Langley is also working with a consortium led by TRW, Inc., Redondo Beach, California, to demonstrate in-flight a weather-piercing camera that allows researchers to see through fog, smoke, and clouds. The work supports NASA's goal to safely triple capacity at the nation's commercial airports within the next ten years, regardless of conditions that can restrict safe landings and takeoffs of aircraft from airports. The Passive Millimeter Wave Camera project is sponsored by the Defense Advanced Research Projects Agency (DARPA), and is managed by Langley.

In August 1997, Langley researchers demonstrated technology under the Low Visibility Landing and Surface Operations program. NASA's 757 research aircraft was involved in a month-long series of tests that involved computer-generated graphics that outline the correct runway, taxi path, and their precise location on a glass visor mounted between the pilot and cockpit windshield. While taxiing on the airport surface, aircraft position is shown on an electronic moving map on the instrument panel, along with the positions of other active aircraft at the terminal. This activity brought together Langley and Ames Research Center, the FAA, the Volpe National Transportation System Center, and several industry partners.

Langley is helping to advance light plane technologies and revitalize the entire U.S. light plane industry through joint leadership of the Advanced General Aviation Transport Experiments (AGATE) program. This ambitious goal includes working to ensure that light aircraft of the future are dramatically easier to fly, more affordable and safer. For instance, in the safety area, Langley is working with private companies to create airbag technology and energy-absorbing composite structures to protect occupants in small airplanes against fatal injuries. Under AGATE, several airplanes have been crash tested at the Langley Impact Dynamics Facility to demonstrate an improved shoulder harness system and energy-absorbing seats.

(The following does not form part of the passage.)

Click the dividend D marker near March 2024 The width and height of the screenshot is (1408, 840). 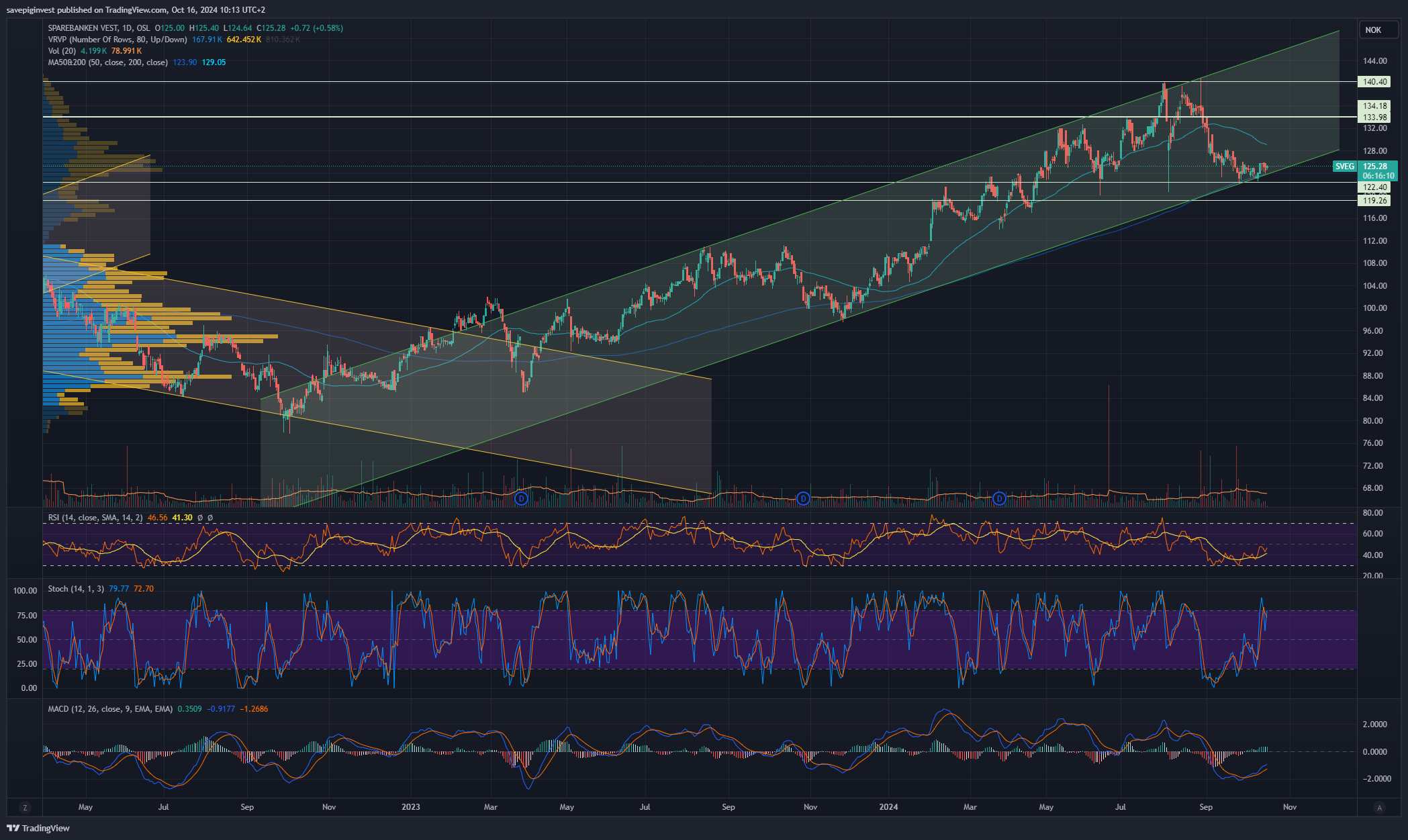[999, 498]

Widespread use of composite materials has spurred Langley to sponsor development of Advanced Stitching Machine (ASM) technology under a NASA Advanced Composites Technology program. Partnering with Boeing, an ASM was fabricated that promises to aid in the making of large structures from composites. The goal of program is to make composite wing structures twenty-five percent lighter, to reduce production costs by twenty percent, and to reduce operating costs to airlines. This initiative shows how far aeronautics technology has evolved from the World War II image of "Rosie the Riveter" bolting together segments of metal airplanes.

Langley materials scientists have created a high-performance composite material with a potential market of several billion dollars. In 1997, Langley's PETI-5 was selected in a worldwide competition as one of the 100 most technologically significant new products and processes of that year. This high temperature resin has been selected for use in a U.S. supersonic civil airliner expected to be built early in the next century. The PETI technology has already been transferred to industry with licensing agreements to four different companies. Since

currently available metals are either too heavy or cannot withstand the high temperatures created when flying at 2.4 times the speed of sound, composite materials made from graphite fibers and PETI-5 are necessary to both withstand the high temperatures and to make the plane strong enough and light enough to be economically viable.

NASA and industry have teamed to develop the technology necessary to build an economically viable supersonic civil transport, able to carry approximately 300 passengers. This plane--dubbed the High Speed Civil Transport--would halve the flight times from California to Japan, an objective that Langley researchers are confident can be attained. The work is sponsored by the joint High Speed Research Program.